A simple application of dirac delta shift theorem help

[Seda]

A "simple" application of dirac delta "shift theorem"...help

Homework Statement

show that for a, b, c, d positive:

δ(a/b-c/d) = bdδ(ad-bc)

Homework Equations

∫f(x)δ(x-a)dx = f(a)

The Attempt at a Solution

Ok so I start with

∫δ(a/b-c/d)f(x)dx

But I am not sure how to apply the shift theorem. It seems I need to somehow relate a/b and x so that I can get it in the form of the shift theorem. But trying integration by substitution I always get tangled up. If I let u=a/b, then I can't relate dx to du to intergrate.

If I just say let's call a/b as "x". then dx = what?

ugh, this is a simple problem too. Seems like its an easy canditate for one of the first proofs shown after learning about the shift theorem so I feel pretty dumb that I'm not sure even where to start...

 

[lanedance]

thats not quite the shift theorem but a integral prepty of the delta function, though maybe it is...

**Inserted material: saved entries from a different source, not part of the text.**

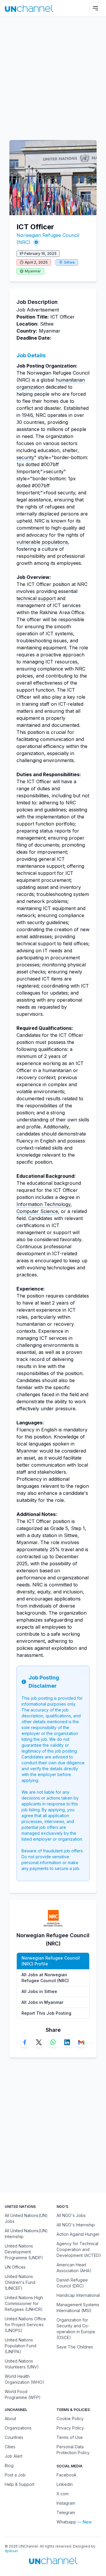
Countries (14, 2437)
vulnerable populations (42, 542)
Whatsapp (66, 2521)
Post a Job (15, 2474)
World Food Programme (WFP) (23, 2394)
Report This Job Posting (46, 2013)
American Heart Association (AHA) (74, 2267)
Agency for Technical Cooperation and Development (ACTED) (79, 2249)
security (25, 457)
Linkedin (65, 2484)
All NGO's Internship (76, 2224)
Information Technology (43, 1204)
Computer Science (37, 1211)
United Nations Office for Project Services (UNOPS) (25, 2324)
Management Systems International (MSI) (78, 2307)
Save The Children (75, 2346)
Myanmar (33, 271)
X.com (63, 2493)
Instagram (66, 2503)
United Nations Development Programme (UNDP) (24, 2251)
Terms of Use (70, 2437)
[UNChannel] (29, 8)
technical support (36, 598)
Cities (10, 2446)
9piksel (11, 2551)
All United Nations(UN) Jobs (26, 2218)
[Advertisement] (53, 75)
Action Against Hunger (78, 2234)
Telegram (66, 2512)
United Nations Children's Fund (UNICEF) (20, 2282)
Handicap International (78, 2295)
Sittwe (69, 262)
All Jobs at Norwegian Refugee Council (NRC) (45, 1977)
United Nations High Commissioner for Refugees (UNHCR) (24, 2303)
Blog (9, 2465)
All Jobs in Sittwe (39, 1991)
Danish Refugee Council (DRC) (72, 2282)
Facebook (67, 2474)
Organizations (18, 2427)
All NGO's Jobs (71, 2215)
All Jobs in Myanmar (42, 2002)
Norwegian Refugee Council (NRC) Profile (50, 1960)
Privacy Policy (70, 2427)
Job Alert (13, 2456)
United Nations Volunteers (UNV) (22, 2363)
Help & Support (19, 2484)
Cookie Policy (70, 2418)
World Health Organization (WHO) (24, 2379)
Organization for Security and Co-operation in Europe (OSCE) (76, 2328)
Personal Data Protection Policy (73, 2449)
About (10, 2418)
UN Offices (15, 2267)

I'm thinking you may want to consider a substitution, now first can you solve
$$\int f(x)\delta(mx-c)dx$$

 

[lanedance]

then how about associating x with a, and then the something around the substitution ybd = xd-cd. I haven't totally nailed it but it feels close

 

[Seda]

thats not quite the shift theorem but a integral prepty of the delta function,

I'm thinking you may want to consider a substitution, now first can you solve
$$\int f(x)\delta(mx-c)dx$$

Let u= mx ; du = mdx

(1/m)∫f(u/m)δ(u-c)du

Zero everywhere except where u=c therefore ..

sorry, I'm stuck

 

[lanedance]

$$\int f(x)\delta(mx-c)dx$$

you pretty much has it, but I'd do as follows, let u = mx-c, then x=(u+c)/m, dx=du/m
$$\int f(\frac{u+c}{m})\delta(u)\frac{1}{m}du$$

which gives
$$\int f(x)\delta(mx-c)dx =\frac{1}{m} \int f(\frac{x+c}{m})\delta(u) du= \frac{1}{m} f(\frac{c}{m})$$

so you can see there are a few similarities in transformation to the original problem, it just working up the substitution correctly

 

[Seda]

But my equation doesn't even have an x. So that's where I get tangled up.

I'm missing something obvious.

What I mean is, no matter what I substitute, I'm not doing to be able to determine what to replace for dx.

 

[lanedance]

or how about letting x(a) = a/b-c/d, then y(a) = bdx(a) = ad-bc, and dy = bd.dx

then yo uhave sometihing like
$$\int \delta(bdy) dy= \int \delta(x)bd.dx$$